*EXERCISE DATA*:
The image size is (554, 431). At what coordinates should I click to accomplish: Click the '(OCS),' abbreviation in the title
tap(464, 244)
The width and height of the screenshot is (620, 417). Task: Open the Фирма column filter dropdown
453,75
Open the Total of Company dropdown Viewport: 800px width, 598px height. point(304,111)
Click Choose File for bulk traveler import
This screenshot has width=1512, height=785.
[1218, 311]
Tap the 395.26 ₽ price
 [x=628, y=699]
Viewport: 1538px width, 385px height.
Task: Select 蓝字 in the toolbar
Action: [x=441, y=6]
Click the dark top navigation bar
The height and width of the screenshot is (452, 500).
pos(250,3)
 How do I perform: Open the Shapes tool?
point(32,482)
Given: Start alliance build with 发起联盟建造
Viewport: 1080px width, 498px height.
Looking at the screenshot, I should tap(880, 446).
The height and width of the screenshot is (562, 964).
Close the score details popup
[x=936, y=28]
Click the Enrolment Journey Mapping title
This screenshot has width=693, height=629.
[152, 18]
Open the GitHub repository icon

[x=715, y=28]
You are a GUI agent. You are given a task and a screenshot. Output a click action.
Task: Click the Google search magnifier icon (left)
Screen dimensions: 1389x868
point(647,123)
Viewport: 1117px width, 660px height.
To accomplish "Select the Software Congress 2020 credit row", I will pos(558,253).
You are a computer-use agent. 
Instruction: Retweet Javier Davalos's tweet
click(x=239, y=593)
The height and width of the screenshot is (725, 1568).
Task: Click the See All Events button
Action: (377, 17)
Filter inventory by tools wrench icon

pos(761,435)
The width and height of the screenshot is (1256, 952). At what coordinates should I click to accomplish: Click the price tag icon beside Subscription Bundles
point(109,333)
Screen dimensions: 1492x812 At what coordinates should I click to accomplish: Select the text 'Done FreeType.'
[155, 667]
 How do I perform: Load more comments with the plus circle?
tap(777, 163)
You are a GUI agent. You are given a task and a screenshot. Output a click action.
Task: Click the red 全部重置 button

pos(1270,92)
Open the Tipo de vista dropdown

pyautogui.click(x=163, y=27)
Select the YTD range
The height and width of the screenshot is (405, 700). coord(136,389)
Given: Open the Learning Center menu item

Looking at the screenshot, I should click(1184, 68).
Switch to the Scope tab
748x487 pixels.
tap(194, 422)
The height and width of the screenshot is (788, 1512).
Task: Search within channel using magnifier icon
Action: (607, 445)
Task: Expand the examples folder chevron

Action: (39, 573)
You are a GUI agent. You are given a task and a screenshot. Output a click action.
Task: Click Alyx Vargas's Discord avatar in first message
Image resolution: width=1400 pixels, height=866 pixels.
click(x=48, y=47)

*EXERCISE GOAL*: Rewrite every one of the rows above, changing each "GUI agent" to "interface agent" and leaving everything else unchanged.

*SOLUTION*:
The image size is (554, 431). At what coordinates should I click to accomplish: Click the '(OCS),' abbreviation in the title
tap(464, 244)
The width and height of the screenshot is (620, 417). Task: Open the Фирма column filter dropdown
453,75
Open the Total of Company dropdown Viewport: 800px width, 598px height. point(304,111)
Click Choose File for bulk traveler import
This screenshot has width=1512, height=785.
[1218, 311]
Tap the 395.26 ₽ price
 [x=628, y=699]
Viewport: 1538px width, 385px height.
Task: Select 蓝字 in the toolbar
Action: [x=441, y=6]
Click the dark top navigation bar
The height and width of the screenshot is (452, 500).
pos(250,3)
 How do I perform: Open the Shapes tool?
point(32,482)
Given: Start alliance build with 发起联盟建造
Viewport: 1080px width, 498px height.
Looking at the screenshot, I should tap(880, 446).
The height and width of the screenshot is (562, 964).
Close the score details popup
[x=936, y=28]
Click the Enrolment Journey Mapping title
This screenshot has width=693, height=629.
[152, 18]
Open the GitHub repository icon

[x=715, y=28]
You are a interface agent. You are given a task and a screenshot. Output a click action.
Task: Click the Google search magnifier icon (left)
Screen dimensions: 1389x868
point(647,123)
Viewport: 1117px width, 660px height.
To accomplish "Select the Software Congress 2020 credit row", I will pos(558,253).
You are a computer-use agent. 
Instruction: Retweet Javier Davalos's tweet
click(x=239, y=593)
The height and width of the screenshot is (725, 1568).
Task: Click the See All Events button
Action: (377, 17)
Filter inventory by tools wrench icon

pos(761,435)
The width and height of the screenshot is (1256, 952). At what coordinates should I click to accomplish: Click the price tag icon beside Subscription Bundles
point(109,333)
Screen dimensions: 1492x812 At what coordinates should I click to accomplish: Select the text 'Done FreeType.'
[155, 667]
 How do I perform: Load more comments with the plus circle?
tap(777, 163)
You are a interface agent. You are given a task and a screenshot. Output a click action.
Task: Click the red 全部重置 button

pos(1270,92)
Open the Tipo de vista dropdown

pyautogui.click(x=163, y=27)
Select the YTD range
The height and width of the screenshot is (405, 700). coord(136,389)
Given: Open the Learning Center menu item

Looking at the screenshot, I should click(1184, 68).
Switch to the Scope tab
748x487 pixels.
tap(194, 422)
The height and width of the screenshot is (788, 1512).
Task: Search within channel using magnifier icon
Action: (607, 445)
Task: Expand the examples folder chevron

Action: (39, 573)
You are a interface agent. You are given a task and a screenshot. Output a click action.
Task: Click Alyx Vargas's Discord avatar in first message
Image resolution: width=1400 pixels, height=866 pixels.
click(x=48, y=47)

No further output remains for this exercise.